◆ Problem
What is the number of lines below that contain the word "timestamp"? Respond with that number alone.

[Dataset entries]
● ● ● ●
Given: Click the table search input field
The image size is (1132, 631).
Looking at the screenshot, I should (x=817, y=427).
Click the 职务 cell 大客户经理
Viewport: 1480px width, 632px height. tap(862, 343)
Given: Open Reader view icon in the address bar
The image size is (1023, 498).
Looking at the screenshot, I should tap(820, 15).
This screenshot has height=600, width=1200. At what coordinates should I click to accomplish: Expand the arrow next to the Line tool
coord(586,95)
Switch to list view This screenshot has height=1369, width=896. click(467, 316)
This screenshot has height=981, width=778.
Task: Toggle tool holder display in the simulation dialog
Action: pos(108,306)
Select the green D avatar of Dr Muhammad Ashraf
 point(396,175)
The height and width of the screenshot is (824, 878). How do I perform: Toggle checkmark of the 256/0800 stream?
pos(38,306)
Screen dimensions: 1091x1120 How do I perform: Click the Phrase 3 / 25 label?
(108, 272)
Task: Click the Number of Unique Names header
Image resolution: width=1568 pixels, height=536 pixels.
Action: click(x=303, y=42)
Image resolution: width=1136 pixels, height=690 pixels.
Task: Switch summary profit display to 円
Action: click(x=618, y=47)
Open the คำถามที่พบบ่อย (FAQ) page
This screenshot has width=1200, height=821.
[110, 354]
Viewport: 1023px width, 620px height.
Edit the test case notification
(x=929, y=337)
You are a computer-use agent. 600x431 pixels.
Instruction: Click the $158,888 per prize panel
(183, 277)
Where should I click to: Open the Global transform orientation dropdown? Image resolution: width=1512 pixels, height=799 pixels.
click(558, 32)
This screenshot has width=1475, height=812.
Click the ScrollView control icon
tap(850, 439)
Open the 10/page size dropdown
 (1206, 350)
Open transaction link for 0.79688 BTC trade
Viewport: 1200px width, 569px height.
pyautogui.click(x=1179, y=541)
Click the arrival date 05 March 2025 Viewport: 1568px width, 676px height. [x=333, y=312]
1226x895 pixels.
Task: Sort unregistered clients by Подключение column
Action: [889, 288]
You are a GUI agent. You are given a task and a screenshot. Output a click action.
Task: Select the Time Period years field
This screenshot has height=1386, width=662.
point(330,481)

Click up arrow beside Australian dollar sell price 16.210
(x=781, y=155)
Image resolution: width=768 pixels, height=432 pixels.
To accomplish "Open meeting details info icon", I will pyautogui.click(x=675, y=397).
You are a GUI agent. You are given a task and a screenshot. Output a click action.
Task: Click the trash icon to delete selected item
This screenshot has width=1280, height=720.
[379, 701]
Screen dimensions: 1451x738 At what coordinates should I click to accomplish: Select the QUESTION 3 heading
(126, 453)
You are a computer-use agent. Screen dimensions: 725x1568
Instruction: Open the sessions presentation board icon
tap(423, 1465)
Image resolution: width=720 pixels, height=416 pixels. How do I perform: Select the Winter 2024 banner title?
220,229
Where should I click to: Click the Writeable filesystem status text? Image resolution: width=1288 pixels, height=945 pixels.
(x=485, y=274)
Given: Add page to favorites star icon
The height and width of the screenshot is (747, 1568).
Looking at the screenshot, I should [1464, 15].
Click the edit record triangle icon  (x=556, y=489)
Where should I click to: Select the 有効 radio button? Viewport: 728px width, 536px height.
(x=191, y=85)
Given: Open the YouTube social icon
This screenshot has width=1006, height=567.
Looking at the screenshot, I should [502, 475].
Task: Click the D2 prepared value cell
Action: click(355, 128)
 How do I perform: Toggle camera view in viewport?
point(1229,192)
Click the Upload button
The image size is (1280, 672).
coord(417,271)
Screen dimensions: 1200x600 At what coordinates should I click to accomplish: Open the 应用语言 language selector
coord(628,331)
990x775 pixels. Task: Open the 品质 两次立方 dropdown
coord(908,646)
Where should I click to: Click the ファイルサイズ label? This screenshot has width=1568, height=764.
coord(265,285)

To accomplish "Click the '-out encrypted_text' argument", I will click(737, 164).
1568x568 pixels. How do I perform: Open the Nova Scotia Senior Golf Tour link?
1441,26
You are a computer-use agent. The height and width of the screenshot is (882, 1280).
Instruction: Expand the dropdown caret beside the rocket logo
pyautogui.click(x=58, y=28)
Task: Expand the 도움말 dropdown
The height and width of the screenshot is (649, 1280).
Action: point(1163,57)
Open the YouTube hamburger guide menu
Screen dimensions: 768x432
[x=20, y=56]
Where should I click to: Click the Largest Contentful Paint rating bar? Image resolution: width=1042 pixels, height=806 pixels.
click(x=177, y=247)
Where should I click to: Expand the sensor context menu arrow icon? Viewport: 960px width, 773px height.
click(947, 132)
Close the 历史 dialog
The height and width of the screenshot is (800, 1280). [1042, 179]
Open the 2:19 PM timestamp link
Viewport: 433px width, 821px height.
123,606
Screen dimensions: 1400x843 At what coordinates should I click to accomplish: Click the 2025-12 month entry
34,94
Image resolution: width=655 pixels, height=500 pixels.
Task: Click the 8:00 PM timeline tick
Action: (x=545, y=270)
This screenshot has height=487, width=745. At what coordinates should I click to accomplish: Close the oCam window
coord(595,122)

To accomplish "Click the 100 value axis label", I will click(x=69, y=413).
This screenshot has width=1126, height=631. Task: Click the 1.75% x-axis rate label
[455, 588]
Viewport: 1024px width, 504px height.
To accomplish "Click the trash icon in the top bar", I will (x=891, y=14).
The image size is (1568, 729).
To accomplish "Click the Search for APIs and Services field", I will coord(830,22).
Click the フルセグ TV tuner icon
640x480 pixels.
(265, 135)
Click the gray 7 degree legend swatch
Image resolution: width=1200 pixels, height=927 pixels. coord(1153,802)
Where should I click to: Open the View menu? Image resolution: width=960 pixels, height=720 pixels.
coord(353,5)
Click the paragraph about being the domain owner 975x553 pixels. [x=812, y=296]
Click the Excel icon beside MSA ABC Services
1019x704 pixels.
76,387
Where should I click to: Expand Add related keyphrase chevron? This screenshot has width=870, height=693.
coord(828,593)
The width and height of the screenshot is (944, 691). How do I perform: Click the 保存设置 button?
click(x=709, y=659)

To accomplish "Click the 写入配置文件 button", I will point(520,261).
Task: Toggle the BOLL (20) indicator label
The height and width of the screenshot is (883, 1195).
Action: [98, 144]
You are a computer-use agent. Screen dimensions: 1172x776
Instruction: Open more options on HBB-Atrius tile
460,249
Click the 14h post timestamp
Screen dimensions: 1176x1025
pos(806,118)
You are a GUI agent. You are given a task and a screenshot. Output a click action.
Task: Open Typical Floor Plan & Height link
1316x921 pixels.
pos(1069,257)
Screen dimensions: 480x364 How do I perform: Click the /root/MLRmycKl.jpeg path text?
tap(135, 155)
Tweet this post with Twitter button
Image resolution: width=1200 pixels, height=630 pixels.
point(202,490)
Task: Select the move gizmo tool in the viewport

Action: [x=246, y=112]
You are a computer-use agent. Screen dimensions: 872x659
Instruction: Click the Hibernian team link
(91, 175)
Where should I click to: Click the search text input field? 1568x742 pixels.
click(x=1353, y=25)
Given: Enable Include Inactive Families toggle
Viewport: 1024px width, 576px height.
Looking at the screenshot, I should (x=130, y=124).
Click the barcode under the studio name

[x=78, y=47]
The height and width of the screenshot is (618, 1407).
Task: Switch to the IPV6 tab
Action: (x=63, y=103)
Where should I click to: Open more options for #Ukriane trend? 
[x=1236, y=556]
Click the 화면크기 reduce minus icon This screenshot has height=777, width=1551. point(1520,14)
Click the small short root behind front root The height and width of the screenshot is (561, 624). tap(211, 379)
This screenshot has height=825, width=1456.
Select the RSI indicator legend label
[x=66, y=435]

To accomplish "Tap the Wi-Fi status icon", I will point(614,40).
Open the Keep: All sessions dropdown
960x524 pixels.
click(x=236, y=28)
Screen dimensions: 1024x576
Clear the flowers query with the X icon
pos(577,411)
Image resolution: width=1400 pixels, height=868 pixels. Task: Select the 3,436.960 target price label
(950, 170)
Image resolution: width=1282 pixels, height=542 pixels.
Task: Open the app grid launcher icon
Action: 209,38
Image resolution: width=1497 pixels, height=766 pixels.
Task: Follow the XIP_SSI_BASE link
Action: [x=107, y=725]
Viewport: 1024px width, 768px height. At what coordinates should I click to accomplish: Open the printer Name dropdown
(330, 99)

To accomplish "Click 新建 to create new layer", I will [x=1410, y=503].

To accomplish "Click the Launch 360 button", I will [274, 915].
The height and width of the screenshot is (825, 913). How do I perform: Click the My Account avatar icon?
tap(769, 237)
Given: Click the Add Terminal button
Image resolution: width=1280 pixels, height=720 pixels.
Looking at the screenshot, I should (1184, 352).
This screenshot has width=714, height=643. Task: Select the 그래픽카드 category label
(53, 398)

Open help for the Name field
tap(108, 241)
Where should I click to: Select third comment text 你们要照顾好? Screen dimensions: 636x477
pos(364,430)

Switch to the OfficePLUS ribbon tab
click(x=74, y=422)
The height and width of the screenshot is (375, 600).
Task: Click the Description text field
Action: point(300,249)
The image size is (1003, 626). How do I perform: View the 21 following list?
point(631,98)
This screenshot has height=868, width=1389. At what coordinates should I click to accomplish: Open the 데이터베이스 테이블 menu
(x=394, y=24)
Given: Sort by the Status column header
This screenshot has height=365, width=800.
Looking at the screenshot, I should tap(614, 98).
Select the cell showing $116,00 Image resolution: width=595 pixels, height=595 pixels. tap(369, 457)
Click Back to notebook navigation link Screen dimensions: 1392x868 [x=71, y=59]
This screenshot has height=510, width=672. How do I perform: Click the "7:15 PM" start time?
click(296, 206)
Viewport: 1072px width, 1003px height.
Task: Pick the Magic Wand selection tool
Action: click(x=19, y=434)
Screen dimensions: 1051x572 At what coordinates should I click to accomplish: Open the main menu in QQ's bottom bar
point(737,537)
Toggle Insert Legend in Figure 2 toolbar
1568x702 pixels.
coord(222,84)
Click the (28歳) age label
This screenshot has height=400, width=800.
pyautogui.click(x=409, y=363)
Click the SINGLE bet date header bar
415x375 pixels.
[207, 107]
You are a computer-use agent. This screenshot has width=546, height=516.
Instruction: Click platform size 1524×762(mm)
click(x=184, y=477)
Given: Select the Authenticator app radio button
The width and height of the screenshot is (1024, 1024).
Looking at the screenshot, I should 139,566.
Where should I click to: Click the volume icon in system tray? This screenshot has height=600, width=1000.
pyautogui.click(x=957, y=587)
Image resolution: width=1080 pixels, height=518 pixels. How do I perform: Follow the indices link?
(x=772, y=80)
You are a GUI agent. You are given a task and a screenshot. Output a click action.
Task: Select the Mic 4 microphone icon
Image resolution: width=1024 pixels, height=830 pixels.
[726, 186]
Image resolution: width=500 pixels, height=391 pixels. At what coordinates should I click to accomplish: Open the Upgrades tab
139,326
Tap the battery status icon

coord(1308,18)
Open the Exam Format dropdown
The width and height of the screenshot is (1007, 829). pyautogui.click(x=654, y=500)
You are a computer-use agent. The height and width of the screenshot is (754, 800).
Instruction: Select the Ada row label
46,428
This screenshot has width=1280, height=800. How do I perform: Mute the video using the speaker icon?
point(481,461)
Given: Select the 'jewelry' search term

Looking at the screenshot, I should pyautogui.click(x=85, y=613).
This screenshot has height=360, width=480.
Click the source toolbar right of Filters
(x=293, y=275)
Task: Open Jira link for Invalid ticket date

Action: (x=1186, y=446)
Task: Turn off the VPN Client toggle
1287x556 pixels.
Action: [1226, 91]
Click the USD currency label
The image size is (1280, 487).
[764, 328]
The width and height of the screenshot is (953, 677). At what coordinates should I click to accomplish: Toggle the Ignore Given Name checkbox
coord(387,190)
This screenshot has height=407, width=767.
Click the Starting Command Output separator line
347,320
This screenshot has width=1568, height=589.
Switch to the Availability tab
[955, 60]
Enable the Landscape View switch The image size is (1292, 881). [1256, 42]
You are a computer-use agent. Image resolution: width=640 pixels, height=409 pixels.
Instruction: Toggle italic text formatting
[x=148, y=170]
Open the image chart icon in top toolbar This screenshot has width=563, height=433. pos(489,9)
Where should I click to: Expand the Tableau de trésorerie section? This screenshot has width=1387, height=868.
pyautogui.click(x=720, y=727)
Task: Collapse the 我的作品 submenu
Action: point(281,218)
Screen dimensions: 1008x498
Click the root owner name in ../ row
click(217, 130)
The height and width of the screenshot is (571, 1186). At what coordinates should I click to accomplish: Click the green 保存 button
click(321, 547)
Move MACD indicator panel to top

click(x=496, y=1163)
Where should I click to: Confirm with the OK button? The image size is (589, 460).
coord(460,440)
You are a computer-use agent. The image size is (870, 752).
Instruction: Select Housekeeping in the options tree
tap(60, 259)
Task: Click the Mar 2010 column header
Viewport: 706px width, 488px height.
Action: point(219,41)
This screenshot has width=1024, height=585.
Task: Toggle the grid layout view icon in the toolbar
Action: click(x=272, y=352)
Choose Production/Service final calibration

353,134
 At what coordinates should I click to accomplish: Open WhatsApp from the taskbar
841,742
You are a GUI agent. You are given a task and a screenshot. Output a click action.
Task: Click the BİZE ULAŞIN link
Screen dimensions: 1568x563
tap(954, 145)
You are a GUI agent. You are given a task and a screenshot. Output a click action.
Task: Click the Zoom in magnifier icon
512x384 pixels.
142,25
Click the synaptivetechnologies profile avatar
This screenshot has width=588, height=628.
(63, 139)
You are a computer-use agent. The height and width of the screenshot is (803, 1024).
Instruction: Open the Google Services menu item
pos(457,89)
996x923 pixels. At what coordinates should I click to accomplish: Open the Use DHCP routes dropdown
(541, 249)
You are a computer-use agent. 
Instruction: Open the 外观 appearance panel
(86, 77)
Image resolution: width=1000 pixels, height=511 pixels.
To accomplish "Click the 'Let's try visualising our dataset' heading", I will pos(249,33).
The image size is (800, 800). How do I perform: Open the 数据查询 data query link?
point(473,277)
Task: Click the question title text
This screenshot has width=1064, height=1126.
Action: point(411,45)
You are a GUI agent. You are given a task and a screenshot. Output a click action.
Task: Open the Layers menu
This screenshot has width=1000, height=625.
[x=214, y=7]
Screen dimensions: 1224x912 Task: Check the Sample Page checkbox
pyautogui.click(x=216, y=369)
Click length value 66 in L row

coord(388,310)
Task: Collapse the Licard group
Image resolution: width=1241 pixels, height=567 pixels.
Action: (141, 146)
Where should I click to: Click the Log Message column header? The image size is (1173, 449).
● ● ● ●
◆ Solution
2